==== Entries shown ====
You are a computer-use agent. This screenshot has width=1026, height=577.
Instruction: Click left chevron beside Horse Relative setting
====
==== Entries shown ====
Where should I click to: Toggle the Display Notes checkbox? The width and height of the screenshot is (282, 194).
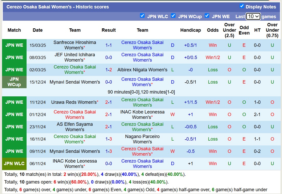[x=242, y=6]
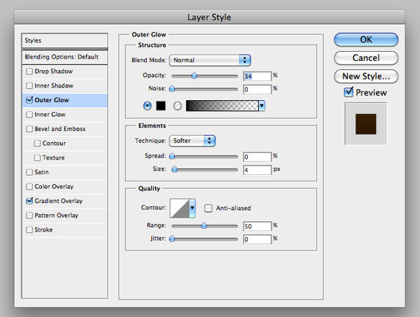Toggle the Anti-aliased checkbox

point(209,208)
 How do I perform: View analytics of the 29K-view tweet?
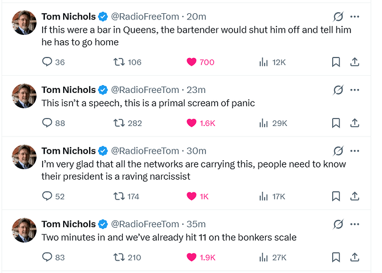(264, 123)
====
§ **What needs to be done**
Print the lines again word for word, beginning at the line that has "You are a computer-use" and stopping after the line that has "Instruction: Click left".

§ **Finished exercise**
You are a computer-use agent. This screenshot has width=1026, height=577.
Instruction: Click left chevron beside Horse Relative setting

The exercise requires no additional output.